Die eiserne Lady, die zuerst Bekanntheit erlangte, als sie als Sozialministerin den Kindern die kostenlose Schulmilch nahm, ist also tot, und alle tanzen auf den Straßen. Endlich ist sie besiegt, die Bezwingerin der Gewerkschaften in Großbritannien. Doch ist es eigentlich ein Armutszeugnis, wenn sich die VerliererInnen darüber freuen, dass die Gewinnerin im bereits dementen Alter verstirbt. Was hat diese Frau gemacht, dass sie die BritInnen immer noch so spaltet?

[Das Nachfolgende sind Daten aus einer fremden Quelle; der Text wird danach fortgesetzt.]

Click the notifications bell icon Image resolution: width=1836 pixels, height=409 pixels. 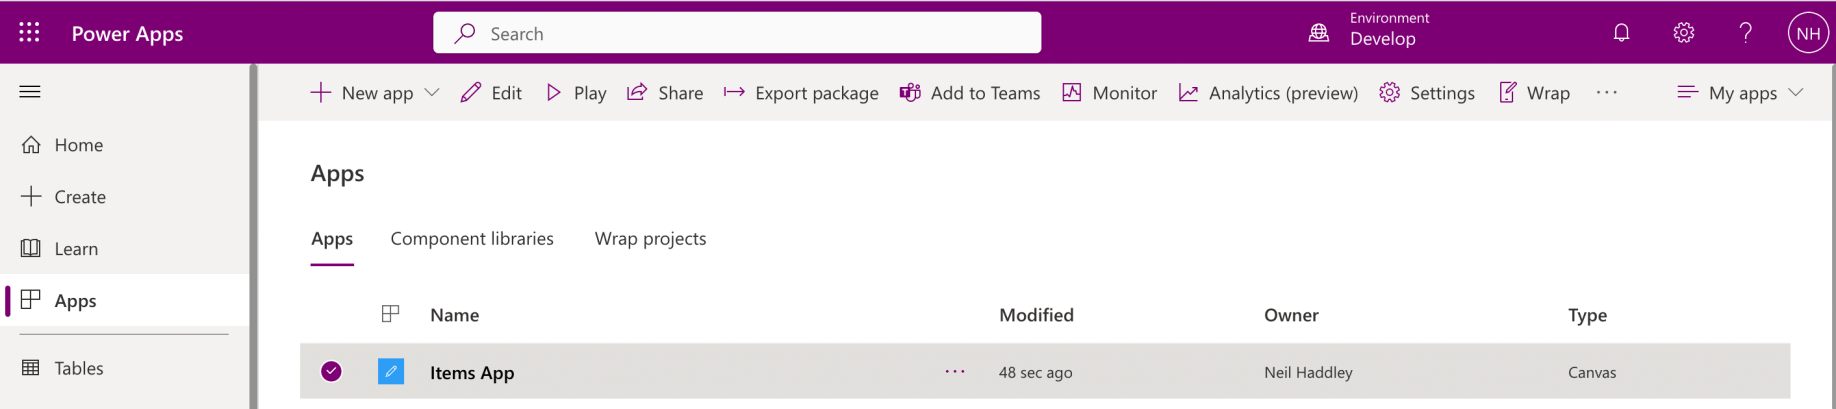pos(1621,33)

Die Situation in Großbritannien der frühen 70er Jahre sah wie folgt aus: Die großen Industrien, wie Stahl und Kohle, waren verstaatlicht. Selbst die Tories, die Konservativen Englands, wagten nicht, daran zu rütteln. Es herrschte ein gewisser Konsens. Die Gewerkschaften waren stark. In vielen Betrieben galt das „Closed Shop“-Prinzip, nach dem MitarbeiterInnen Mitglieder der Gewerkschaft zu sein hatten. Die stärkste Gewerkschaft war die Minenarbeiter-Gewerkschaft NUM (National Union of Mineworkers) mit Arthur Scargill an der Spitze. Er war kampferprobt und hatte die NUM zu ihrer Stärke gebracht. 1972 hatte er sogar durch einen Streikabschluss die Regierung zu Fall gebracht. Diese Stärke schien Scargill zu verführen. In der Gewerkschaft reihte er Gefolgsleute um sich und wurde überheblich. Der Marxist/Leninist liebäugelte offen mit der Sowjetunion, blieb aber stets parteiisch auf der Seite der ArbeiterInnenschaft. Sein nicht ganz demokratisches Verhalten und seine Überheblichkeit sollten der NUM jedoch noch zum Verhängnis werden.

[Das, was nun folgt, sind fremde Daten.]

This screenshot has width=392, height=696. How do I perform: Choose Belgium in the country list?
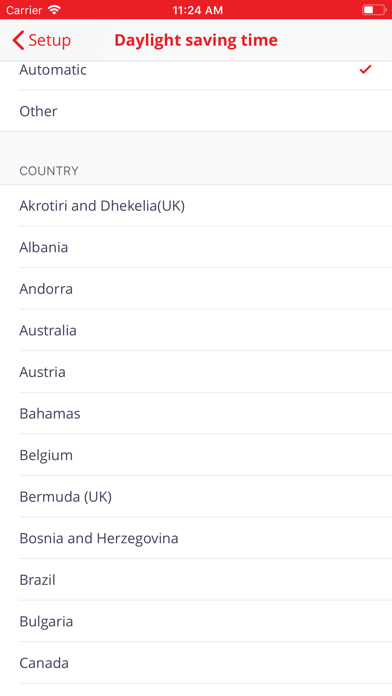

Die Konfrontation mit den Gewerkschaften wurde von der Regierung lange geplant. Bereits 1981 – zwei Jahre nach der Amtsübernahme Thatchers und drei Jahre vor Streikausbruch – wurde angefangen, Kohle-Vorräte aufzuhäufen, um längere Lieferausfälle sicherzustellen. Zusätzlich wurde vermehrt auf Atomkraft gesetzt, um unabhängiger von Kohle zu sein. Nach und nach wurde das Streikrecht eingeschränkt, so dass Solidaritätsstreiks für Ausfälle verklagt werden konnten und die so genannten flying pickets verboten wurden. Streiks mussten nun durch eine Urabstimmung beschlossen werden. Nach dieser Vorbereitung wurde schließlich angekündigt, einen Großteil der Kohlebergwerke zu schließen und den Rest zu privatisieren.
Als der Streik am 5. März 1984 in Yorkshire begann, wo die erste von vielen Zechen geschlossen werden sollte, wurde dieser erst nachträglich genehmigt. Die Regierung hatte dadurch bereits ein Argument gegen die Rechtmäßigkeit des Streiks in der Hand und konnte die Medien und eine Mehrheit der Bevölkerung hinter sich bringen. Scargill war zu stolz, um gleich die Unterstützungsangebote der Stahlarbeiter-Gewerkschaft anzunehmen. Stattdessen setzte er auf einen brutalen Arbeitskampf, der die Gewerkschaft weiter im Ansehen sinken ließ. Als er schließlich nach Solidarität bei den anderen Gewerkschaften fragte, war es zu spät. Thatcher hatte es geschafft, die Gewerkschaftsmacht zu brechen, die ihrer Meinung nach die Wirtschaft in Großbritannien gelähmt hat.
Thatcher hat das Land gespalten und Millionen Menschen in Armut gebracht, insbesondere durch die radikale Streichung von Sozialleistungen. Es ist also nicht verwunderlich, dass sich viele Leute so sehr über ihren Tod freuten und am liebsten in ihr Grab spucken würden.